Hi David,
Firstly I'm not speaking for Artefactual, but have worked with both ffv1 and jpeg2000 in preservation environments and continue to use both. Comments follow inline,
On Sep 24, 2012, at 1:20 PM, davstev wrote:
> Hi,
> As an increasingly digital archive, one of the questions that we are dealing with here at CCA in Montreal surrounds the ideal preservation encoding for video.
> We are not alone in this quandry. We
are considering committing to JPEG2000 lossless compression, or AVI uncompressed.
This is somewhat an unequal comparison. jpeg2000 is a codec but must rely on a container (either MXF or the MP4 family, such as QuickTime, JP2, Motion JPEG 2000, etc) for some of its technical information (colorspace, etc). AVI uncompressed insinuates raw video data with AVI but there is wide variety of pixel formats here such as uyvy422 or yuyv422, etc. For these two options there is overlapping source material they could feasibly support but also support that is distinct to the two.
For instance AVI does not work well with source material that uses variable frame rate. AVI also does not have a standardized way to express display aspect ratio, though some players will support this data from the codec (for instance the DV in DV/AVI can express 16/9 or 4/3 aspect ratio. Uncompressed in AVI is going to assume square pixels, so a 720x486 video stream in AVI will not be able to express aspect in a standardized way so players will presume a 720/486 aspect. AVI also doesn't have a standardized method to incorporate timecode or caption tracks, basically AVI is one of the earliest and simplest digital video container formats and leaves a lot of the details to the codec. In the case of uncompressed video data within AVI the codec will not provide much beyond actual video data.

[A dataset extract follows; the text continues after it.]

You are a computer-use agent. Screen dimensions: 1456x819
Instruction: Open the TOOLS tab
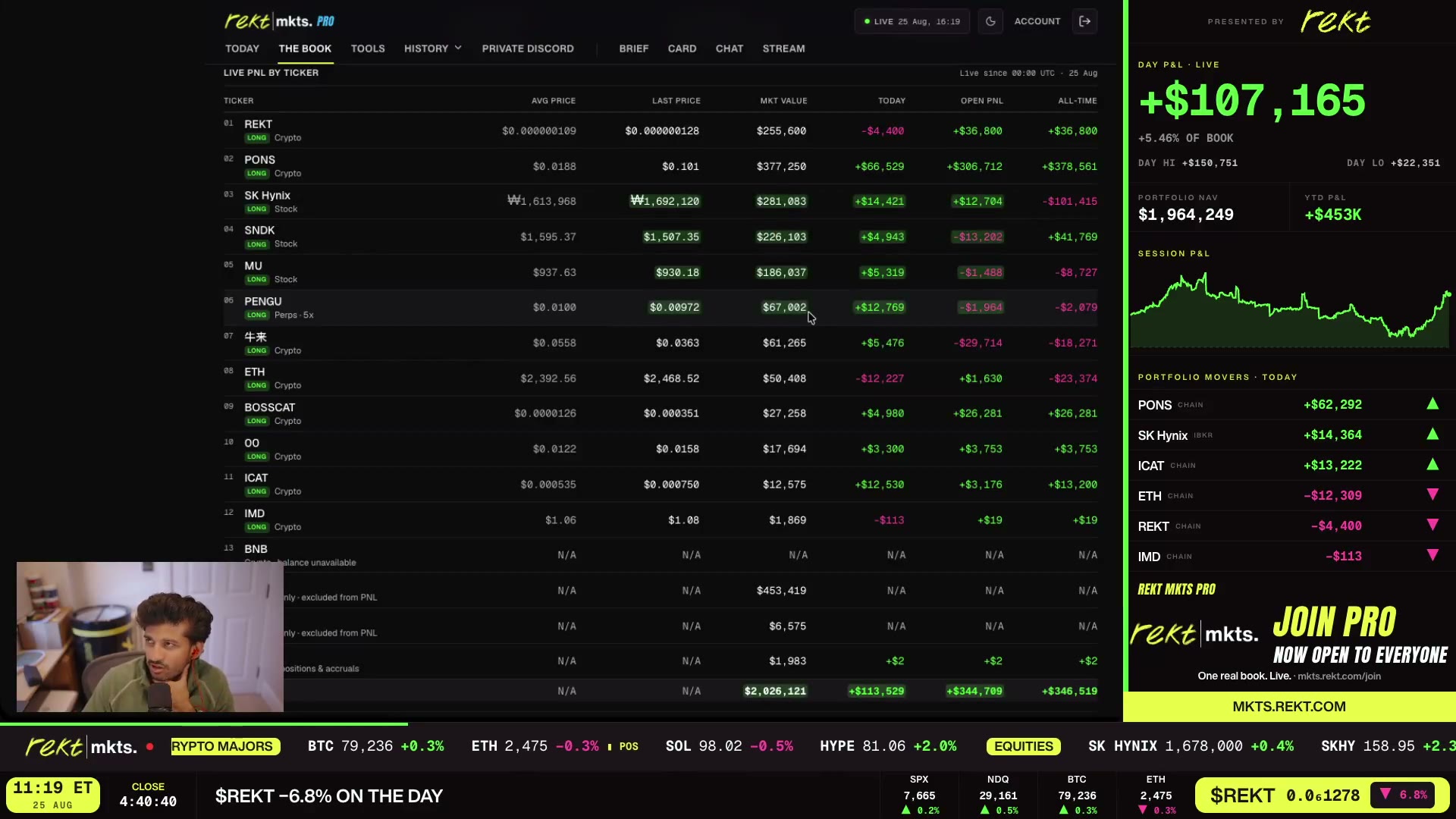368,49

jpeg2000 lossless compression is a video codec, so presumably issues like timecode, captions, metadata, aspect ratio, etc can be left to the container.
I
> noticed that Archivematica will normalize to FFV1 for preservation.
>
This is slightly unusual in relation to what I have seen other archives going with.
I think FFV1 is becoming the less unusual choice. I participated in a panel at SAA about use of FFV1 for digital audiovisual preservation. There are audiovisual vendors that now support the codec. The Federal Agencies Digitization Guidelines initiative reviewed the codec in a recent audiovisual working group meeting. The library of congress published information on ffv1 on their
digitalpreservation.gov site (
http://www.digitalpreservation.gov/formats/fdd/fdd000349.shtml,
http://www.digitalpreservation.gov/formats/fdd/fdd000343.shtml). I saw it plugged in the last AV Insider issue:
http://www.prestocentre.org/avinsider. FFV1 is also incorporated as the preservation codec in other preservation systems, such as
http://www.dva-profession.mediathek.at/.
> Can you shed some light on your reasoning for choosing this format?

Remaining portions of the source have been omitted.